自分のために、兄や父を納得させると言ってくれたのだ。
あの兄と父を相手にだ!
戦守学園第1部隊隊長にして、栄えある能力者ランクキング1位に輝く優秀な兄。
そして御影一族の長にして、今では日本皇国守護の要とされる重要人物である父を、無能者の自分が欲しいがために為に、立ち向かってくれるというのだ。

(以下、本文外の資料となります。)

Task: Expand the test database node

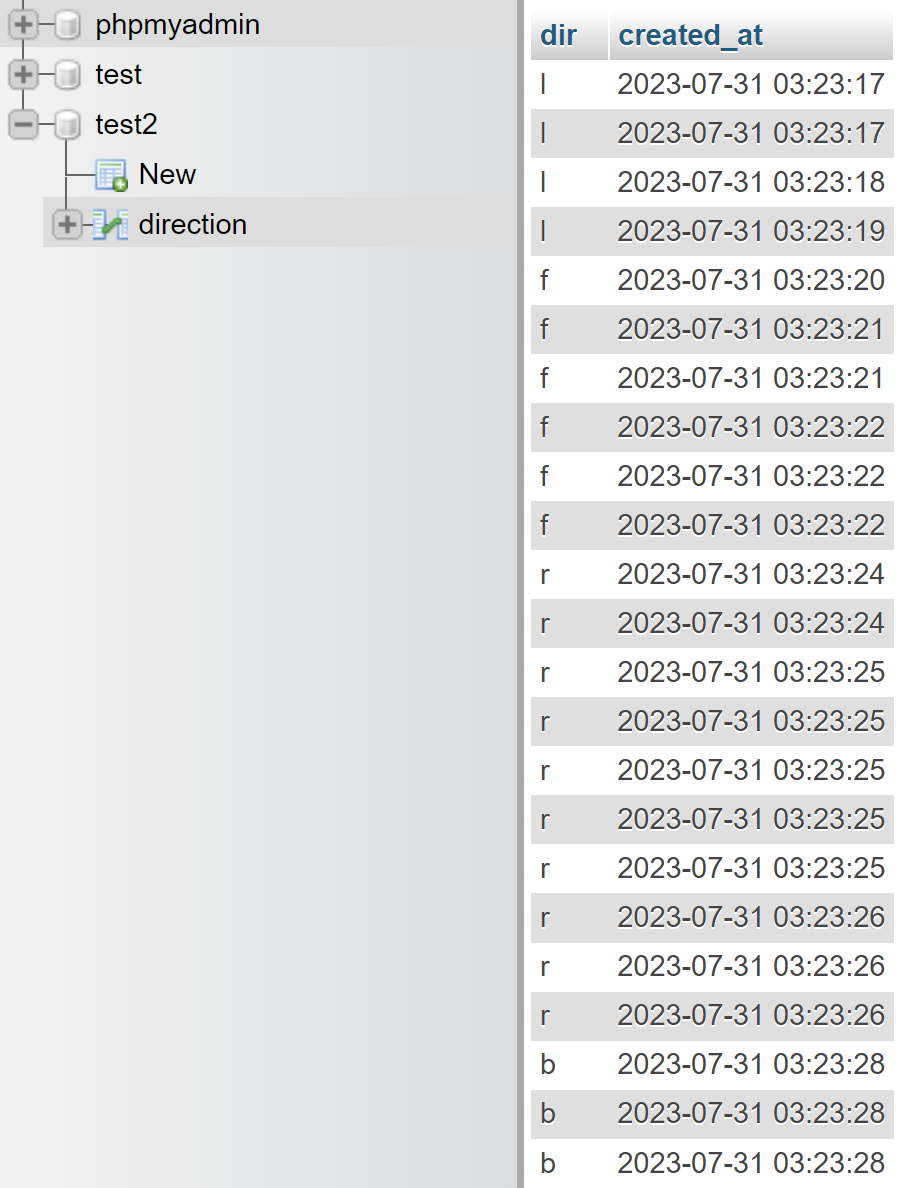Action: [23, 74]
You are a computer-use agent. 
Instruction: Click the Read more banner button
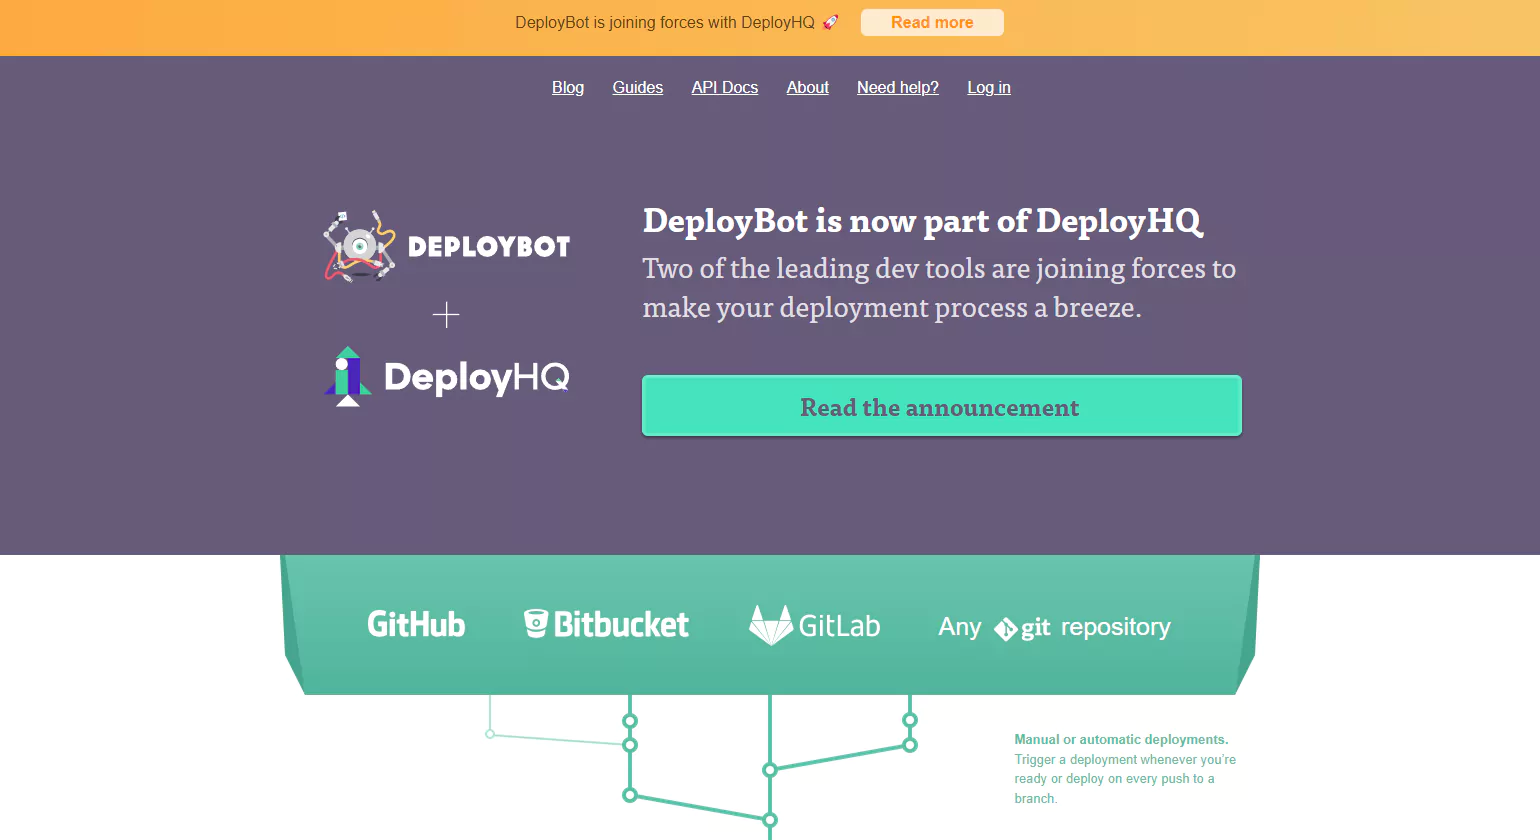(x=931, y=21)
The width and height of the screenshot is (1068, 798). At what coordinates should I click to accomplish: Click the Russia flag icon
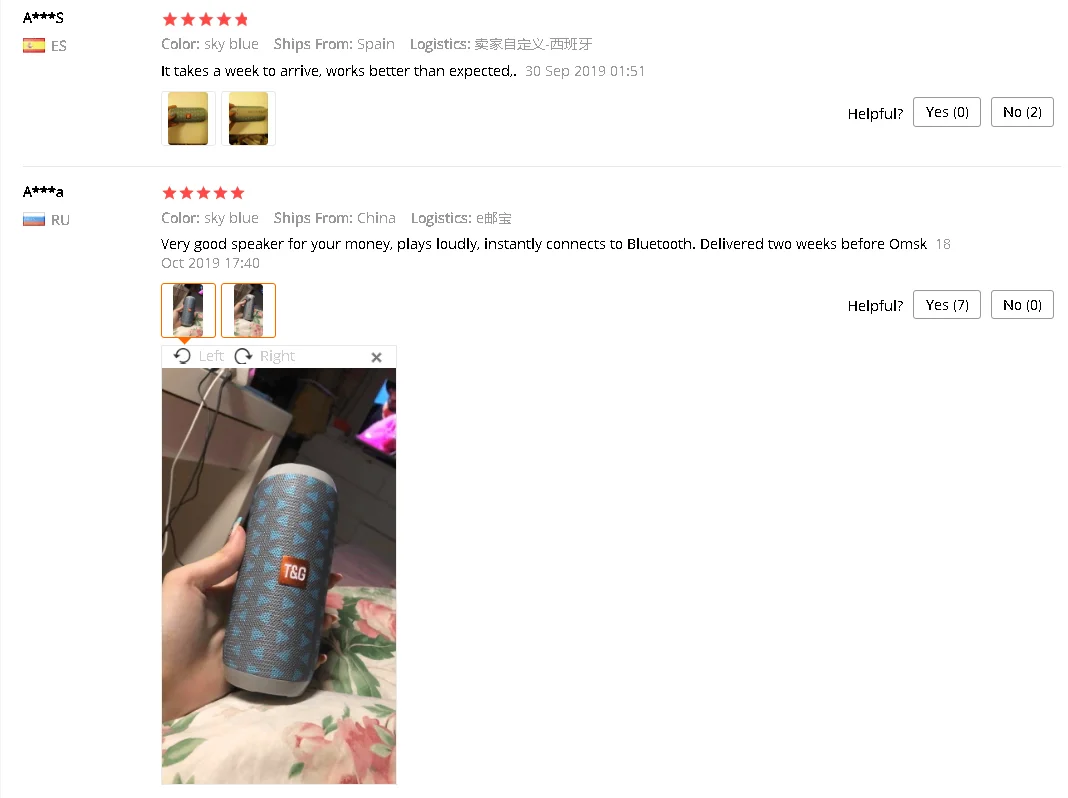click(34, 220)
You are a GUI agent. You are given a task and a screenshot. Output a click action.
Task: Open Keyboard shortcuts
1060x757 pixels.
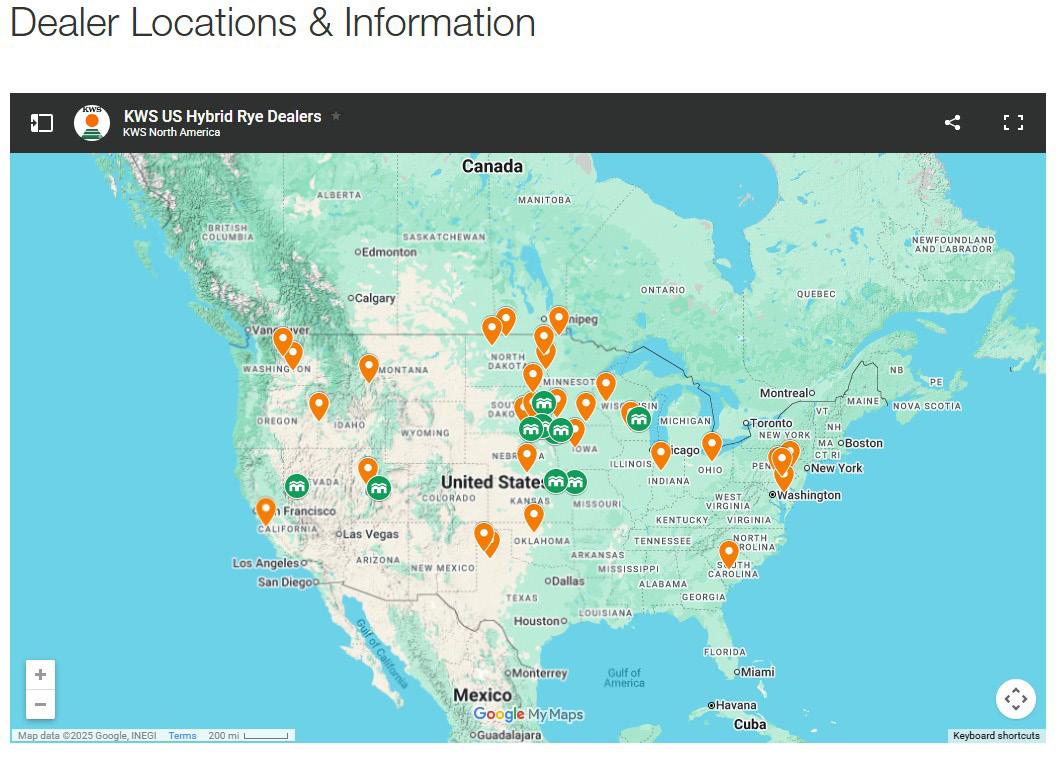pos(996,735)
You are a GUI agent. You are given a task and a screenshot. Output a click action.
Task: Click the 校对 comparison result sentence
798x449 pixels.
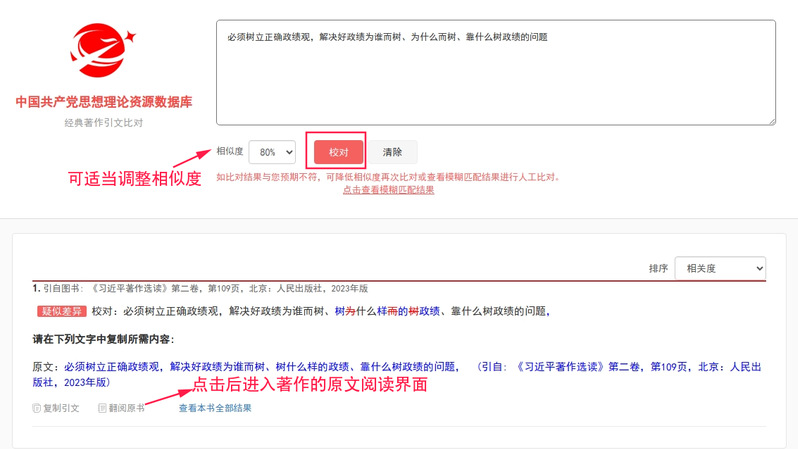coord(330,311)
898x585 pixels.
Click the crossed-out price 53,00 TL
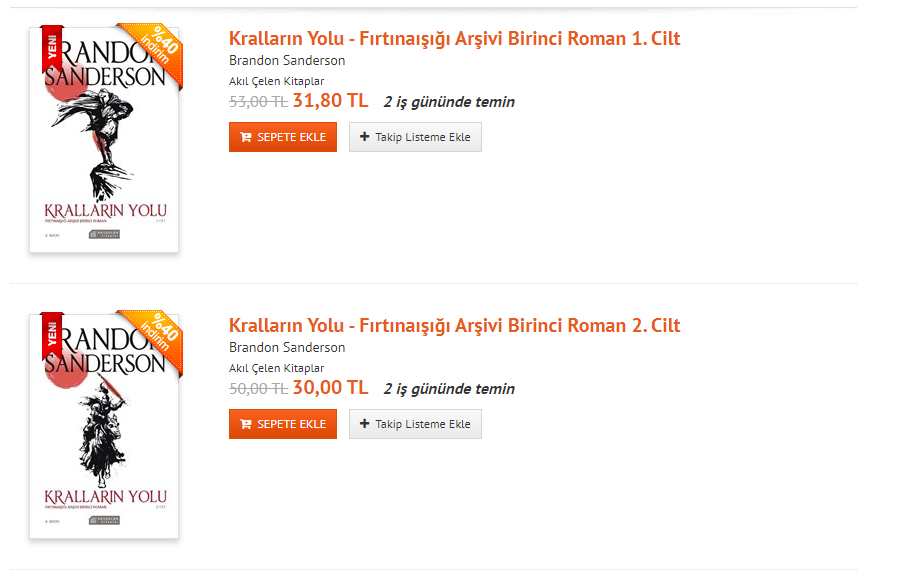(258, 102)
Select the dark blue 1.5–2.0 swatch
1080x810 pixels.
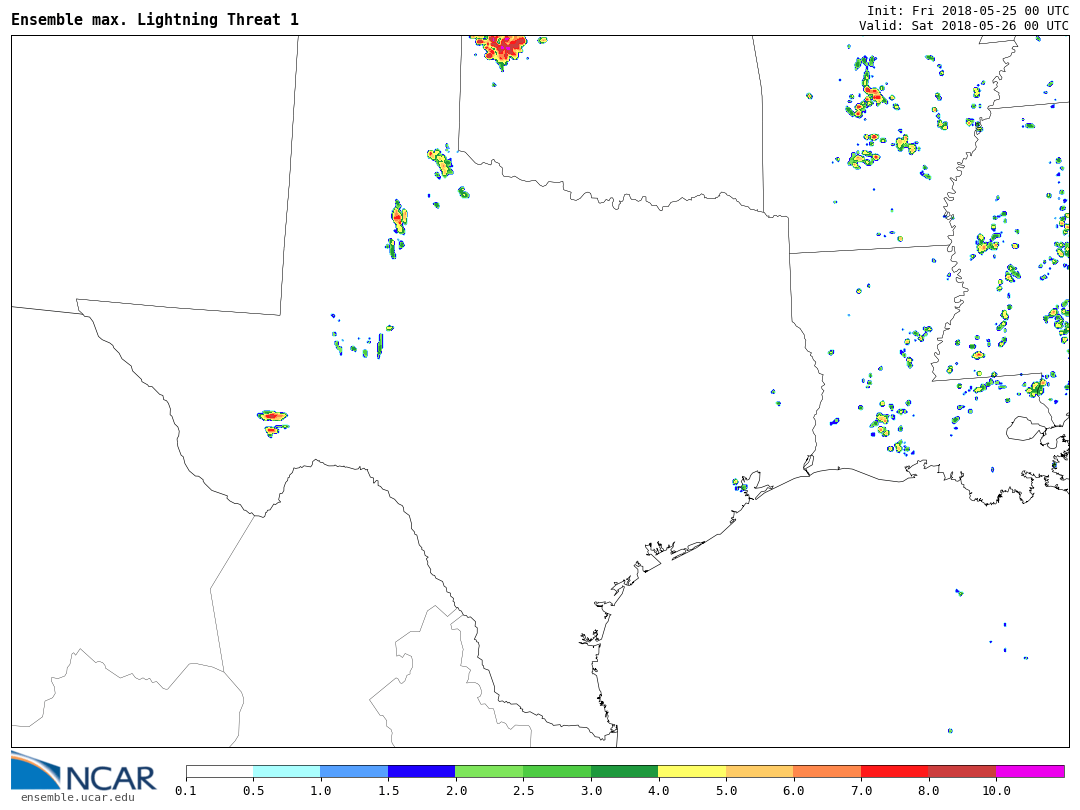click(x=421, y=771)
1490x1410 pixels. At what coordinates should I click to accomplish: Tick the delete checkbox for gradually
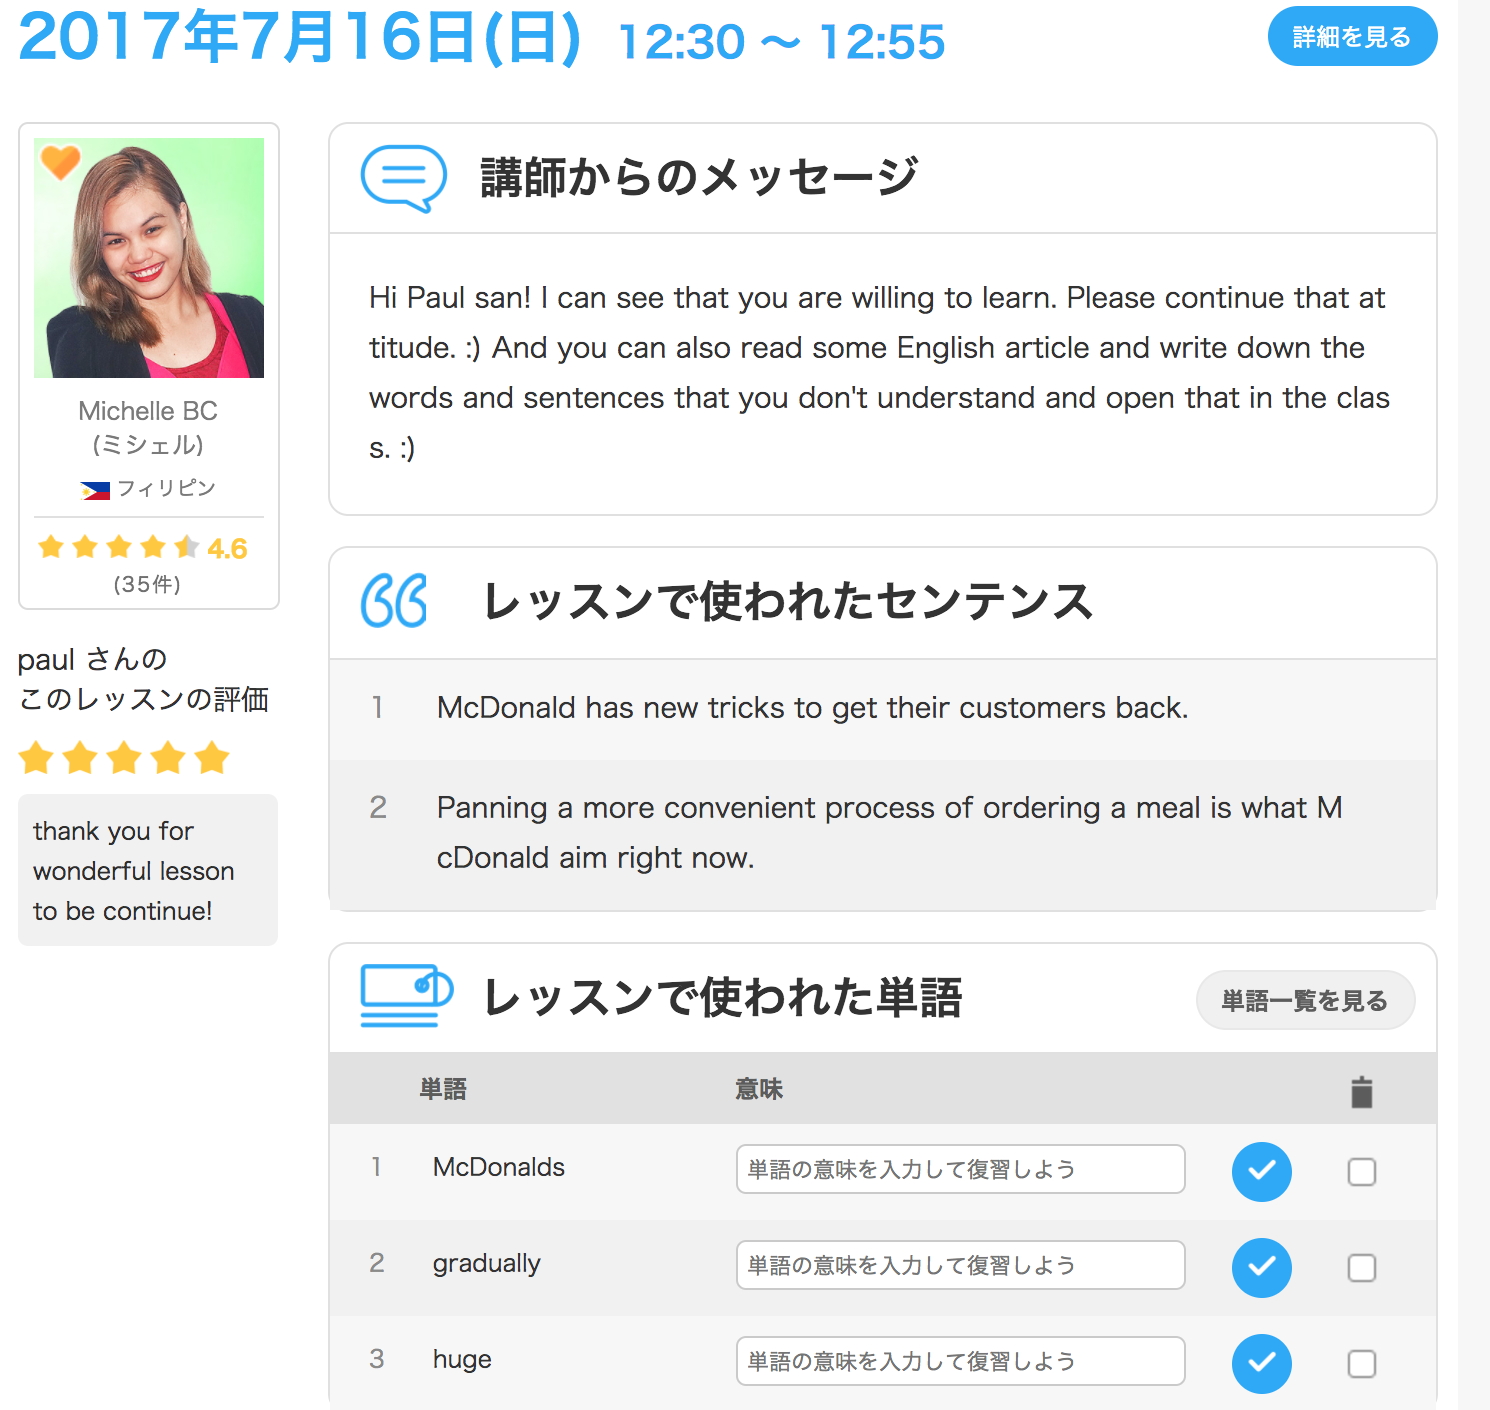(x=1362, y=1267)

例え無理であったとしても、いや嘘であったとしても、こんな自分のために発してくれた言葉としては最上のものである。
胸が熱い、鼓動が勝手に高鳴る。
日陰者の少女の心は、一気に傾いていった。
そんな少女の瞳を真っすぐに見つめ、猛は正直に思いを口にした。
「ただし、俺の所に来れば苦しむだろう。君の実家よりも遥かに厳しいと思ってくれ。俺の部隊に入れば辛いだろうが、自分の力を高め汚名を返上する機会を得られるだろう。だけど付いて行けず、境子が壊れてしまう可能性もありえる。それもまた事実だ」
「……」
2人は静かに見つめ合った。
しばらく後、猛の言葉に嘘はないと感じた境子は、静かに口を開いた。
「……正直なんですね。甘い言葉を掛けるだけでも良かったでしょうに。どうして話してくれたんですか?」
「納得して来てもらうためさ。誤魔化して来てもらっても、後で発覚したら気まずくなるし、場合によって脱隊なんて事になり兼ねないだろ?」
「それは、そうかもしれませんが……」
ある程度納得のいく理由だが、それだけではまだ弱い。
そんな少女の思いを表情から読み取ると、猛は破顔し話を補足した
「それと、余計な事は考えず全力を発揮してもらいたいんだ。ぶっちゃけると、俺に付いて来るのは本当にきつい。別の事にかまける余裕なんて無い!」
「……」
「境子にはできれば脱落してもらいたくない。それに自分で納得して決めたのなら、頑張れるだろう? だから正直に話したんだ」
「そこまで、私の事を考えてくれたんですね」
胸の内の熱い思いが溢れ体中に伝染し、瞳はこれまでにないほど輝きを増した。
猛としては正に言葉通りの意味で、只でさえ実力差が激しくついてこれない可能性があるのだから、些事に気を取られては、上手くいくものいくはずがないという思いからの言葉でしかなかった。
それ以外に他意はこれっぽっちもなかったが、受け取り手側の境子の方はというと、そうではない。
自分の事を思って忠告していくれたと、受け取ってしまったのだ。
まあ勧誘するだけなら甘言だけでもいいので、彼女の身を案じる様な猛の言葉から勘違いしてしまったのも仕方ないのかもしれない。
加えて、人に優しくされた経験が少ない事も、彼女の勘違いによる深読みに拍車を掛けてしまった。
御影境子は押尾猛を信じた。
信じてしまったのだ。
例え騙されていたとしても構わない!
初めてこの胸に抱いた感情を信じて進みたい!!
それで上手く行かなかったとしても、後悔はしないだろうと!
そんな思いに突き動かされるようにして、少女ははっきりと顔を上げたまま強い決意と輝きを秘めた瞳で猛を見つめながら口を開いた。
「あっ、ありがとうございます! 私は猛さんの部隊に入……」
「ちょーと待ったー!!」
「「!?」」
話が纏まり掛けようとしたまさにその瞬間に、謎の横槍が割って入ってきたのだった。